Van Morrison – Moondance

Cet album est un tout, prenez n'importe quel titre, il vous rendra grâce...

Après sa courte carrière au sein du groupe garage/blues rock Them, le petit rouquin Van Morrison (qui se fit connaître avec le tubesque “Brown eyed girl” en 1967) emprunte une voie solo qui accouchera de deux chefs d’œuvre : “Astral Weeks” paru en 1968 et “Moondance” en 1970. Deux albums dont les influences se feront sentir jusqu’au plus près de nous avec des artistes de la trempe de Ray LaMontagne et Michael Kiwanuka. Van Morrison délaisse son blues rock furieux avec son ex-groupe Them (excellent groupe au passage avec le hit “Gloria”) au profit d’un répertoire mêlant Irish folk, soul, country, blues et jazz.

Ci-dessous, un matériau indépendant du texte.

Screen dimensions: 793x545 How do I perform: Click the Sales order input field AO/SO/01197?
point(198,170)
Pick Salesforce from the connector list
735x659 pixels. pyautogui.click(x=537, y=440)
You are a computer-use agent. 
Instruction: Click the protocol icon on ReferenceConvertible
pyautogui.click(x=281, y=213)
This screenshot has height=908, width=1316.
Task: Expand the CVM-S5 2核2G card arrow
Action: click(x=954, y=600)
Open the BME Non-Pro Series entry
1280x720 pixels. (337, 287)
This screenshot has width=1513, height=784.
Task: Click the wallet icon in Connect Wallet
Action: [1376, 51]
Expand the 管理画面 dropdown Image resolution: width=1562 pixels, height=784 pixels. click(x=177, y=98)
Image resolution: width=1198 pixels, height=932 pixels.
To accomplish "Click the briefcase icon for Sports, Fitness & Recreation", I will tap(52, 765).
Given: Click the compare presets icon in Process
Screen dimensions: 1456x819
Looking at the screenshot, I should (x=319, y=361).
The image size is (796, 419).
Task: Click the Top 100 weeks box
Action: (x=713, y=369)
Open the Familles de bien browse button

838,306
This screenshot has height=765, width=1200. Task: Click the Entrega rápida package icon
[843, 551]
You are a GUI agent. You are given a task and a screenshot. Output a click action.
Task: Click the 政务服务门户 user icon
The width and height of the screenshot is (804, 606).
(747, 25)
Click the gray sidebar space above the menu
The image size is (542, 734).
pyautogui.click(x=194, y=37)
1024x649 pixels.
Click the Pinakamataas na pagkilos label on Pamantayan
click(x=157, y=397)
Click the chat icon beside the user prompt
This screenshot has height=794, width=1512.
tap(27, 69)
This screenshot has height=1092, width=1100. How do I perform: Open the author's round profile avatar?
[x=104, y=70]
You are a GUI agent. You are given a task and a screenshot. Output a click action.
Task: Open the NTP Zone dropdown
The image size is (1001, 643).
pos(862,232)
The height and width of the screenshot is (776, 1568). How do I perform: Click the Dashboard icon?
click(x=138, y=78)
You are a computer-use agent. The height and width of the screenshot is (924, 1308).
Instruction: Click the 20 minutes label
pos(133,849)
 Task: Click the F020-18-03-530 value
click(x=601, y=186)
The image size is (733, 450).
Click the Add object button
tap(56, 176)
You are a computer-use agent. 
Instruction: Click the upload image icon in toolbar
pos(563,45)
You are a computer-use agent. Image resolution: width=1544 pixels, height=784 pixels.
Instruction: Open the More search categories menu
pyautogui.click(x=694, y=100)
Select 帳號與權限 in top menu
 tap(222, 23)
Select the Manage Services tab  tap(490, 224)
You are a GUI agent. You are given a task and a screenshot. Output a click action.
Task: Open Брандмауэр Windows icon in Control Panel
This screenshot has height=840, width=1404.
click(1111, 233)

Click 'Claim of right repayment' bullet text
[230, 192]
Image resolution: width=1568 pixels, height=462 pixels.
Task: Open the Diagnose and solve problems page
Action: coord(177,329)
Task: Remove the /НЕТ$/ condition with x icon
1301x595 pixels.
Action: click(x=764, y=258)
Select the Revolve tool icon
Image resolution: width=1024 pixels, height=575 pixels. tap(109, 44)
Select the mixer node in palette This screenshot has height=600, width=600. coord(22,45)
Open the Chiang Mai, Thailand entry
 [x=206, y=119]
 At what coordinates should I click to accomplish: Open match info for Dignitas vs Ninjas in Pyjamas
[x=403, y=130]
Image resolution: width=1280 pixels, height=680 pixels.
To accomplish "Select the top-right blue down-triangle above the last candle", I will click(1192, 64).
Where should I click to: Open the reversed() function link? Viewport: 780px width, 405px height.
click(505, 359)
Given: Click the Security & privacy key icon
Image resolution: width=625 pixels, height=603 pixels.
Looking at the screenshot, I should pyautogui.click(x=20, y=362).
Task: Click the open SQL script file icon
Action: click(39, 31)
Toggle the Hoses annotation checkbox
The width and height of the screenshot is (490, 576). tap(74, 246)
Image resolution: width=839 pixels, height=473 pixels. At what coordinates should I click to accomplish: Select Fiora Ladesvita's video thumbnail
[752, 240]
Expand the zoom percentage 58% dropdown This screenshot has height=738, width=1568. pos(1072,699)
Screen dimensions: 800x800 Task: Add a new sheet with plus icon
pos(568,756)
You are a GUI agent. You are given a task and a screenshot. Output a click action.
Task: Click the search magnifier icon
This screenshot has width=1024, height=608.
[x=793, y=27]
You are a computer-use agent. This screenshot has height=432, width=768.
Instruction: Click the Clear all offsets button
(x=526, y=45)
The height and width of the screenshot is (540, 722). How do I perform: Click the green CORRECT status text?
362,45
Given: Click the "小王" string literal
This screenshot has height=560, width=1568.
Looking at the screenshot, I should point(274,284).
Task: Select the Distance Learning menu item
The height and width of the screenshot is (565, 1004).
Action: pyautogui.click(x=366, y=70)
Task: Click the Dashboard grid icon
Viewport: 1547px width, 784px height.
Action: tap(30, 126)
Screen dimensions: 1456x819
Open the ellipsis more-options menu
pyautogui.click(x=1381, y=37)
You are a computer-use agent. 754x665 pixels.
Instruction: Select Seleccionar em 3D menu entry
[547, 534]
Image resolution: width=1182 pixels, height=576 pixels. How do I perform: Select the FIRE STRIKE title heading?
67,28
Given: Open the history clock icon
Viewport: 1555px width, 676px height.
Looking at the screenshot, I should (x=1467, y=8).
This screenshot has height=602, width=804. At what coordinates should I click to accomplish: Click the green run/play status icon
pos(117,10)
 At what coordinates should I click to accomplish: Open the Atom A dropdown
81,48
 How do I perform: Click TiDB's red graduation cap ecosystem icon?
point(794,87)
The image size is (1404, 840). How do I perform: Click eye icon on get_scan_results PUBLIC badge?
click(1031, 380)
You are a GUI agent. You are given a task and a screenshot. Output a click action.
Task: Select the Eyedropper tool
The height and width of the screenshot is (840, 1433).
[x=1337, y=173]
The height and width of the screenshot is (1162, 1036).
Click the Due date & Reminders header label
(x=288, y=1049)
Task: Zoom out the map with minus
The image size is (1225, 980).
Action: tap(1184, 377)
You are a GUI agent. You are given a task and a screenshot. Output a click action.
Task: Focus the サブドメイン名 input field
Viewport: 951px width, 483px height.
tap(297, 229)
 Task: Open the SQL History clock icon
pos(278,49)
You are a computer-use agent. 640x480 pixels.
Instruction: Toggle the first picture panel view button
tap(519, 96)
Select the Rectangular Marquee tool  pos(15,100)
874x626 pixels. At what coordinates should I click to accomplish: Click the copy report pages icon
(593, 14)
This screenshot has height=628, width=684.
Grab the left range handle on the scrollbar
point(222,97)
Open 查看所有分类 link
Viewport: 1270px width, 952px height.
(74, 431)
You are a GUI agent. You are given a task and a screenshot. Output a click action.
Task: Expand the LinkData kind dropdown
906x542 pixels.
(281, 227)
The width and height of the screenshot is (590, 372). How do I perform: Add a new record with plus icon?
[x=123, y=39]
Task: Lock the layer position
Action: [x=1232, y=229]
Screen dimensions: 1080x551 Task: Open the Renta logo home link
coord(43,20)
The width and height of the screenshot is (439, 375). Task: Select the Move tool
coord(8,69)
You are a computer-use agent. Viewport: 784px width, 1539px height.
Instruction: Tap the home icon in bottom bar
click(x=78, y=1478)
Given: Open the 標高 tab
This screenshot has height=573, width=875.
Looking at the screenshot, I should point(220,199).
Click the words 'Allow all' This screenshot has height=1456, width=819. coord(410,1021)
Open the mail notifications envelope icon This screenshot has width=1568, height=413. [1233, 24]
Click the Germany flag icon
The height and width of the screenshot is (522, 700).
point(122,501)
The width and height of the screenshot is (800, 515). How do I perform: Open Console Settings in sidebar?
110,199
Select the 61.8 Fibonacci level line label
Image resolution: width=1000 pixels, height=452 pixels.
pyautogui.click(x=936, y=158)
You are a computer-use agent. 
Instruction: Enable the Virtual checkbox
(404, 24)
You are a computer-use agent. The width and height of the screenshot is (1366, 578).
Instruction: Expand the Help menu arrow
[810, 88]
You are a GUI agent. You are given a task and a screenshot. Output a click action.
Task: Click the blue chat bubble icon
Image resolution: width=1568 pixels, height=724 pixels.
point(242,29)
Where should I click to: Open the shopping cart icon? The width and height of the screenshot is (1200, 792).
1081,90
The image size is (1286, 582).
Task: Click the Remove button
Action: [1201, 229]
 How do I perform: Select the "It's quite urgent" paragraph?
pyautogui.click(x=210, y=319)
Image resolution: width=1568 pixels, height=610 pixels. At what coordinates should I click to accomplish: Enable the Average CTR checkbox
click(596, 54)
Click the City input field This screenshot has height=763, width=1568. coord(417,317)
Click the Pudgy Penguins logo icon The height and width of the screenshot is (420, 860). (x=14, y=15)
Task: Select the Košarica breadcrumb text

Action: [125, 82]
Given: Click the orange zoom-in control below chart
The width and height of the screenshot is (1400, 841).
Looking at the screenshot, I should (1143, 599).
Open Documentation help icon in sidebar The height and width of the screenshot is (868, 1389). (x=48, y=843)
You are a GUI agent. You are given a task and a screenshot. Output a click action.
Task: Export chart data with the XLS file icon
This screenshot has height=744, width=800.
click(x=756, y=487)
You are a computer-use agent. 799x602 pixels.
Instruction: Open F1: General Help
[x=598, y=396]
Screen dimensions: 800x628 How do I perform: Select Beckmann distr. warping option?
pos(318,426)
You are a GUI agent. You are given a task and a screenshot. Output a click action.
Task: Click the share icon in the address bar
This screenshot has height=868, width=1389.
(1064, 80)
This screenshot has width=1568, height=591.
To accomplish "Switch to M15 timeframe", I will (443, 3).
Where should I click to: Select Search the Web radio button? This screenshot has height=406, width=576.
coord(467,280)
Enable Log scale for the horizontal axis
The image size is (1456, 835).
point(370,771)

Entouré de musiciens émérites, Van Morrison assemble dans “Moondance” des chansons merveilleusement taillées pour vivre un parfait “summer in love” buccolique. Majesté des guitares acoustiques, cuivres langoureux, flûtes champêtres, basse sautillante, vibraphone, congas, clavecin,… tout est là pour déposer un doux baiser musical sur les lèvres de l’être adoré. Enregistré au village de Woodstock, où le chanteur/compositeur s’est exilé en compagnie de sa femme, on ressent cette douce quiétude qui berce chacune des chansons.

Chaque note se pare d’une radieuse luminescence, l’ambiance est à la joyeuse détente à l’écoute de “Glad Tidings”, Van Morrison nous enveloppe dans un cotonneux halo qui fait du bien. Son timbre de voix impose le respect, rocailleux, habité, bluesy et soul à la fois. Le type de voix du mec qui a tout traversé dans la vie (en atteste l’introspectif “And It Stoned Me” qui aurait pu être tout à fait chanté par Creedence Clearwater Revival à l’époque…) Sans doute ce lien du sang typiquement irlandais qui transpire dans les paroles et les cordes vocales à l’image de cet émouvant “Brand new day” porté par des choeurs tout en gospel. Emotion qui se fait plus grave avec le solaire “Into the mystic” qui provoque cette petite boule dans le ventre qui fait du bien… Une voix unique et magnifique qui n’appartient qu’à lui. Comment ne pas succomber à ce charmant “Crazy love” où Van Morrison déploie une interprétation pleine de soul. Cette voix murmurée toute en délicatesse… Subtil.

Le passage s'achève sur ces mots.